-2

I have an input string like this:

one `two three` four five `six` seven

where some parts can be wrapped by grave accent character (`). I want to match only these parts which are not wrapped by it, it is one, four five and seven in example (skip two three and six). I tryied to do it using lookaheads ((?<=) and (?=)) but it recognised four five group like two three and six. Is it possible to solve this problem using regex only, or I have to do it programmatically? (I'm using java 1.8)

Kirill
  • 5,718
  • 3
  • 33
  • 67
  • If performances are a concern, avoid the regex and implement a simple parser such as [this one](https://ideone.com/r9q41M). – Aaron Mar 09 '18 at 17:07

3 Answers3

1

If you are sure that there are no unclosed backticks, you could do this:

((?:\w| )+)(?=(?:[^`]*`[^`]*`)*[^`]*$)

This will match:

"one "
" four five "
" seven"

But it's a little bit expensive, because the lookahead that checks whether the number of backtics in the remaining part of line is divisible by 2 takes O(n^2) time to scan through the entire string.
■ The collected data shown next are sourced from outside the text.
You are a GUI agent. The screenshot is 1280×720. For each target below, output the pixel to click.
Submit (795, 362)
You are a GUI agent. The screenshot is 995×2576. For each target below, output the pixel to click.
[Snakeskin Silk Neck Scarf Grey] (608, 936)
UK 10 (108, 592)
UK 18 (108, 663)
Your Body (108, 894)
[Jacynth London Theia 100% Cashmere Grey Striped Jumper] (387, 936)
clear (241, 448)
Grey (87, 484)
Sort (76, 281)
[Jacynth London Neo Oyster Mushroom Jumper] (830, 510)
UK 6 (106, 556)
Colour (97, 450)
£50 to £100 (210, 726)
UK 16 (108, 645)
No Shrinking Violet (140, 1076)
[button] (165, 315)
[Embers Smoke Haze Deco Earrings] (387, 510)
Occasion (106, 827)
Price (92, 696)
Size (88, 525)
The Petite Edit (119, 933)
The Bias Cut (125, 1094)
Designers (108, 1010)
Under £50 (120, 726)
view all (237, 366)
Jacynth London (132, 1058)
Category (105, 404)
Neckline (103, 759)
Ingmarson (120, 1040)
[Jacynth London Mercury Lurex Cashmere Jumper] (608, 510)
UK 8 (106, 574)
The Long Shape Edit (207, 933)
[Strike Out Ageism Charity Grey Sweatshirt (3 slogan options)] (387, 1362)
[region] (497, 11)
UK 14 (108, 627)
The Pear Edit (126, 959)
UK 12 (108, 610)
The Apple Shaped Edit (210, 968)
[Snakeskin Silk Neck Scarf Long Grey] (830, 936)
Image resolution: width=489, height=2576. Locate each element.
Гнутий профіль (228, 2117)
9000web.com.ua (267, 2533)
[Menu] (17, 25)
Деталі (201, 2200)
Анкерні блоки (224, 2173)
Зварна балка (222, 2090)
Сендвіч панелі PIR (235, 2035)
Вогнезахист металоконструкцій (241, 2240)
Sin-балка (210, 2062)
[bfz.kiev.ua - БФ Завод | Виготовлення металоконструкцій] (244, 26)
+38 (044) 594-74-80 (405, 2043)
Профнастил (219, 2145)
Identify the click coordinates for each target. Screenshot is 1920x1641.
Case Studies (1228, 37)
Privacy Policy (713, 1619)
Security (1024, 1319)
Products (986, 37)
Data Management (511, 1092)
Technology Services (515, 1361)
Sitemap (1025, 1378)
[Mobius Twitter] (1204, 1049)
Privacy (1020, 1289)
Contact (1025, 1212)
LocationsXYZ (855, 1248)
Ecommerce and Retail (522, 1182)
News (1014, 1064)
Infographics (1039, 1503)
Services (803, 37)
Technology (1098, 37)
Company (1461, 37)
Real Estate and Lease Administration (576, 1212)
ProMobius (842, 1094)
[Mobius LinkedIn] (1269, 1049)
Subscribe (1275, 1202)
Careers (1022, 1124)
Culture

Note that this works regardless of where the whitespace is, it really counts the backticks, it does not care about the relative position of the backticks. If you don't need this kind of robustness, @anubhava's answer is certainly more performant.

Demo: regex101.

Andrey Tyukin
  • 38,712
  • 4
  • 38
  • 75
1

You may use this regex using a lookahead and lookbehind:

(?<!`)\b\w+(?:\s+\w+)*\b(?!`)

RegEx Demo

Explanation:

- (?<!`): Negative Lookbehind to assert that we don't have ` at previous position
- \b\w+(?:\s+\w+)*\b: Match our text surrounded by word boundaries
- (?!`): Negative Lookahead to assert that we don't have ` at next position
anubhava
  • 664,788
  • 59
  • 469
  • 547
-1

I solve issues like this by specifying to exclude closing characters (in your case whitespace) like so:

`[^\s]+`
Lance Toth
  • 430
  • 3
  • 16